Stored entries
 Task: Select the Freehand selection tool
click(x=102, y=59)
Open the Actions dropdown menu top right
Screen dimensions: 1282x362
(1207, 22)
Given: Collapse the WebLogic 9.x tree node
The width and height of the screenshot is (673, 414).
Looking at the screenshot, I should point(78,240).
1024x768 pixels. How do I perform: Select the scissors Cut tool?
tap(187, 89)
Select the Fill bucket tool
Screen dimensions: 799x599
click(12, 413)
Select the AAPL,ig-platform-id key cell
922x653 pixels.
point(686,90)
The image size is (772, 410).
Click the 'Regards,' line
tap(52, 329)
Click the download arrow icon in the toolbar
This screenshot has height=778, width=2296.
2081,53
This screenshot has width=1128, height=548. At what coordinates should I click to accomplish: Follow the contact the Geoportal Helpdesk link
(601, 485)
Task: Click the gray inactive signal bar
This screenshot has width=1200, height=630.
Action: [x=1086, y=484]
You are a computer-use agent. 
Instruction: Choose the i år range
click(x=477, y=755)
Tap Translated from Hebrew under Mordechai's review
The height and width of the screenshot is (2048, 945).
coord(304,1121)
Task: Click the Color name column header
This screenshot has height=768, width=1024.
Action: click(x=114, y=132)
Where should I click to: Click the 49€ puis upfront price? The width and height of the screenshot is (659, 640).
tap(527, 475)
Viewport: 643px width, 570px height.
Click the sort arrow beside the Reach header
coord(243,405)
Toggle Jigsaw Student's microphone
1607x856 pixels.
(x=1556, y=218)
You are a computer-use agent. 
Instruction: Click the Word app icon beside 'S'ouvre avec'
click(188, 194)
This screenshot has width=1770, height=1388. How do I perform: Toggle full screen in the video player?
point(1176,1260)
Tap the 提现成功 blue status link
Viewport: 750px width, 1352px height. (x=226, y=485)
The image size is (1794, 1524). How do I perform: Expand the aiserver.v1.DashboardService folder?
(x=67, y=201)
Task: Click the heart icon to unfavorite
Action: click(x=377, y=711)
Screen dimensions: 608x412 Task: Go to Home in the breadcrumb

YOUR TASK
The exact wording of every entry above should be written out again.

RESPONSE
 Task: Select the Freehand selection tool
click(x=102, y=59)
Open the Actions dropdown menu top right
Screen dimensions: 1282x362
(1207, 22)
Given: Collapse the WebLogic 9.x tree node
The width and height of the screenshot is (673, 414).
Looking at the screenshot, I should point(78,240).
1024x768 pixels. How do I perform: Select the scissors Cut tool?
tap(187, 89)
Select the Fill bucket tool
Screen dimensions: 799x599
click(12, 413)
Select the AAPL,ig-platform-id key cell
922x653 pixels.
point(686,90)
The image size is (772, 410).
Click the 'Regards,' line
tap(52, 329)
Click the download arrow icon in the toolbar
This screenshot has height=778, width=2296.
2081,53
This screenshot has width=1128, height=548. At what coordinates should I click to accomplish: Follow the contact the Geoportal Helpdesk link
(601, 485)
Task: Click the gray inactive signal bar
This screenshot has width=1200, height=630.
Action: [x=1086, y=484]
You are a computer-use agent. 
Instruction: Choose the i år range
click(x=477, y=755)
Tap Translated from Hebrew under Mordechai's review
The height and width of the screenshot is (2048, 945).
coord(304,1121)
Task: Click the Color name column header
This screenshot has height=768, width=1024.
Action: click(x=114, y=132)
Where should I click to: Click the 49€ puis upfront price? The width and height of the screenshot is (659, 640).
tap(527, 475)
Viewport: 643px width, 570px height.
Click the sort arrow beside the Reach header
coord(243,405)
Toggle Jigsaw Student's microphone
1607x856 pixels.
(x=1556, y=218)
You are a computer-use agent. 
Instruction: Click the Word app icon beside 'S'ouvre avec'
click(188, 194)
This screenshot has width=1770, height=1388. How do I perform: Toggle full screen in the video player?
point(1176,1260)
Tap the 提现成功 blue status link
Viewport: 750px width, 1352px height. (x=226, y=485)
The image size is (1794, 1524). How do I perform: Expand the aiserver.v1.DashboardService folder?
(x=67, y=201)
Task: Click the heart icon to unfavorite
Action: click(x=377, y=711)
Screen dimensions: 608x412 Task: Go to Home in the breadcrumb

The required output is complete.